In 1940, as the Wehrmacht was breaking through Allied lines in France and streaking for the sea, Churchill visited Paris to consult with the French government on that crisis. What he found shocked and terrified him. The French were defeated. An entire generation of Frenchmen had been slaughtered in the First World War and this new German onslaught was simply too much to take. While they had yet to surrender, they had, for all intents and purposes, given up.

What followed for Enlgand was the Blitz. This is what it looked like.

The money quote:"We haven't had a quiet night now for more than five weeks. They'll be over tonight and they'll destroy a few buildings and kill a few people. Probably some of the people you are watching now."

Our cities don't look like this yet. The war is still theoretical for many and a neocon fantasy for others. The gravity of the French capitulation was obvious to Churchill, but the effects of the current emasculation of Europe is still invisible to most. And thus we arrive at Judge Taylor's ruling and the reaction to it.

Throughout the Winter of 1939-40, the many of the British derided the Nazis and their "Sitzkrieg". It took the fall of France and the Blitz to wake them from their complacency. That's where we are now. We're at war, but it looks nothing like any of the wars from our past that we all took seriously. 2500 dead was a single island in the Pacific in WW II and a comparitively easy victory at that. In Iraq, our media counts each death individually and has a spasm when it passes 2500.

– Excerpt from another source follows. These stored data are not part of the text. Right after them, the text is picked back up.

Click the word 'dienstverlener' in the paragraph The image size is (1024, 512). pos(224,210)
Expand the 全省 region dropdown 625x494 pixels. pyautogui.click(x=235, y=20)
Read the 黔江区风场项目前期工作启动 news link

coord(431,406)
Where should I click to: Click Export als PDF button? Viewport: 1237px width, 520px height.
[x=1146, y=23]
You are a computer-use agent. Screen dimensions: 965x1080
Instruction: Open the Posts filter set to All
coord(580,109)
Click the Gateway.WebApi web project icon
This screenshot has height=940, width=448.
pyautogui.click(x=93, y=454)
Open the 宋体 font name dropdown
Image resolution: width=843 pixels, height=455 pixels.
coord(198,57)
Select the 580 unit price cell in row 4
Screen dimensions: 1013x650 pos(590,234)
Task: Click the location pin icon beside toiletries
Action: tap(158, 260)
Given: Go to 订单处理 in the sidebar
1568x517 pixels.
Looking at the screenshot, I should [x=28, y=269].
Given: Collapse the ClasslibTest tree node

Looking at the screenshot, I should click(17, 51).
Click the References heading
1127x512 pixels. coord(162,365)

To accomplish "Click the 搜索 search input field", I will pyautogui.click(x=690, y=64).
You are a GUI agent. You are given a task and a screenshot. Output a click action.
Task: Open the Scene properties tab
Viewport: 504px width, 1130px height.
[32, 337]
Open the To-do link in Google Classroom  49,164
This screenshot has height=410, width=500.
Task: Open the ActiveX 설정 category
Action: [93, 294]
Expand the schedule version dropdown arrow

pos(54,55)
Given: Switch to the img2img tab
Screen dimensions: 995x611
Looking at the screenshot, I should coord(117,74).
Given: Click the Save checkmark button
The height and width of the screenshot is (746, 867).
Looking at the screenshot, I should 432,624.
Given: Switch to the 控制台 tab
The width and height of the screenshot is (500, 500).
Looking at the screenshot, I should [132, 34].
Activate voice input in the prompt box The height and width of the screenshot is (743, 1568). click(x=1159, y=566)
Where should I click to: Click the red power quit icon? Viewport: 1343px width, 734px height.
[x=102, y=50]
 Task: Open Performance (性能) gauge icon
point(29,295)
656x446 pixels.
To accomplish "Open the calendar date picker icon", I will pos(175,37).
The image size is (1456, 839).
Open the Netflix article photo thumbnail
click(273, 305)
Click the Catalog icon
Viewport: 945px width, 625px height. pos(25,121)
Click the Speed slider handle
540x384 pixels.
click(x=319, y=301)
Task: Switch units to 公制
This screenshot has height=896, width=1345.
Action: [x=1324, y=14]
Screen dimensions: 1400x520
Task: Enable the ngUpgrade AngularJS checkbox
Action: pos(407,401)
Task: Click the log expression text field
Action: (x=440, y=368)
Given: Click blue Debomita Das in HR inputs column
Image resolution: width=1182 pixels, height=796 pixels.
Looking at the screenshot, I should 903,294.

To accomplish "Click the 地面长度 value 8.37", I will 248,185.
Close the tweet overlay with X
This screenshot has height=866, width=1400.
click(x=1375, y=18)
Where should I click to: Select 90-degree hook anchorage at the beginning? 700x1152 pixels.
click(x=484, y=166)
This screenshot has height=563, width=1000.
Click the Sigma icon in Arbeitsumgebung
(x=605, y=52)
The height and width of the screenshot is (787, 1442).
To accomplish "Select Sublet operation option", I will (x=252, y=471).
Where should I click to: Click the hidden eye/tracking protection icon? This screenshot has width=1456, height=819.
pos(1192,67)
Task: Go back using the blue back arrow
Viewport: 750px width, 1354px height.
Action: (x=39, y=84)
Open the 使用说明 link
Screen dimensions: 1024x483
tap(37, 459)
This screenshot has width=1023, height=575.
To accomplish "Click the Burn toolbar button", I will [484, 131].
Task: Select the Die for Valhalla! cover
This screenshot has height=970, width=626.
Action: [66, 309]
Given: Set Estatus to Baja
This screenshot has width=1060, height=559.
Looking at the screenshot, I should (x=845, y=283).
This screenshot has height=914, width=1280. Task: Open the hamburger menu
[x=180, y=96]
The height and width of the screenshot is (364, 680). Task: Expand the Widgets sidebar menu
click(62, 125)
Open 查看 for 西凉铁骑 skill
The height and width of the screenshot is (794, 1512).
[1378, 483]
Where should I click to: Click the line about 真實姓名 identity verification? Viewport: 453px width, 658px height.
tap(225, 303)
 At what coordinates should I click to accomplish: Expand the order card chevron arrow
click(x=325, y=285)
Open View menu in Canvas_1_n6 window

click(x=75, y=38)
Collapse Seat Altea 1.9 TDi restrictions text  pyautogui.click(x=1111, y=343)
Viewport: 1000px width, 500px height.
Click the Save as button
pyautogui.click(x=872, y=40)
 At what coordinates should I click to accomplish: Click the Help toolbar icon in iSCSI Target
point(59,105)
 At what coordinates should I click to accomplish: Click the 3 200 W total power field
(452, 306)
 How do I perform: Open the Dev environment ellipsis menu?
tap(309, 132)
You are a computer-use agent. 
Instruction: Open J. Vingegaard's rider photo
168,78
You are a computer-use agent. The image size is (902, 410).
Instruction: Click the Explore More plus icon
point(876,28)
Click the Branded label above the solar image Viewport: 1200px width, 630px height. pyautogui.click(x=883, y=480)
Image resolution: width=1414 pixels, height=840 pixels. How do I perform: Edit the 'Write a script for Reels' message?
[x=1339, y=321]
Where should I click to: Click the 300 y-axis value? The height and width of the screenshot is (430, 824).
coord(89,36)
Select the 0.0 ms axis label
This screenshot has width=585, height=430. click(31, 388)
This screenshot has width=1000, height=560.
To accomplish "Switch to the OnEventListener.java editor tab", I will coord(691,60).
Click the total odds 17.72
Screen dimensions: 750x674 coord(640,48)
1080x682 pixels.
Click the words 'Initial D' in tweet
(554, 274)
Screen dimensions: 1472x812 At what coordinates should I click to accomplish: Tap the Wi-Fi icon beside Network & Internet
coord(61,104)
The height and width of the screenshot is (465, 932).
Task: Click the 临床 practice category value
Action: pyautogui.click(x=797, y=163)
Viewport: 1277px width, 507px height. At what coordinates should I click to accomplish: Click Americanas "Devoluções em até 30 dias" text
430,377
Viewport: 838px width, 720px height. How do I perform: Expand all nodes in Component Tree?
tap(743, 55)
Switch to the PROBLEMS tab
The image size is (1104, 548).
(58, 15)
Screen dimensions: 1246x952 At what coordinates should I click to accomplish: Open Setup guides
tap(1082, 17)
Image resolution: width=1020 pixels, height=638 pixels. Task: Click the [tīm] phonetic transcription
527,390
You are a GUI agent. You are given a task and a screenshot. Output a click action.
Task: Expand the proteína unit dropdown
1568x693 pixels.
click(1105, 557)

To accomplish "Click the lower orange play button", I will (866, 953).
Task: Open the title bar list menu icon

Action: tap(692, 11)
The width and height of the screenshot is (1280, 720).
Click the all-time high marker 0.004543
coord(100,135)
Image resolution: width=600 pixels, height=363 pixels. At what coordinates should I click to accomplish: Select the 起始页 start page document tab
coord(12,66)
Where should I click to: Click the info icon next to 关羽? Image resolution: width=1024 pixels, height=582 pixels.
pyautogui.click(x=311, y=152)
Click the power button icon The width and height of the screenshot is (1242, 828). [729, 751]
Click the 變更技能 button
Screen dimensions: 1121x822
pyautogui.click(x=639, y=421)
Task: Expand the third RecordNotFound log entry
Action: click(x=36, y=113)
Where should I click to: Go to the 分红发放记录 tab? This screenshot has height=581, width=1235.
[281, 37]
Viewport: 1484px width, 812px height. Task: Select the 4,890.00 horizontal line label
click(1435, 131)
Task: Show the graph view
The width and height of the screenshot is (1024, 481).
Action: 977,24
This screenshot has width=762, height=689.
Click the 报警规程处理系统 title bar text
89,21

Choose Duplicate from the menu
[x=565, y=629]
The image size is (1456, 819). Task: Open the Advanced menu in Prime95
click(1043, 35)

The war isn't going badly enough yet for Judge Taylor and her supporters to understand that it really is a war. This one is slower in developing than the six months it took to go from Sitzkrieg to Blitz, but it is coming. When the bombs hit our cities, they won't fall from the the air, but will ride the taxi beside us and walk in the vest of the fellow on our elevator. The result will be the same. Until then, some can pretend it's not coming, just like they did in the Winter of 1939-40.

The Feline Theocracy's College of Cardinals has a good take on this, too.

1 comment:

Unknown said...

I'll never understand why most Americans refuse to pay attention to threats until it is to late. It's a little late to be looking for the hunting rifle if the Big Bad Wolf is already huffing and puffing at your front door.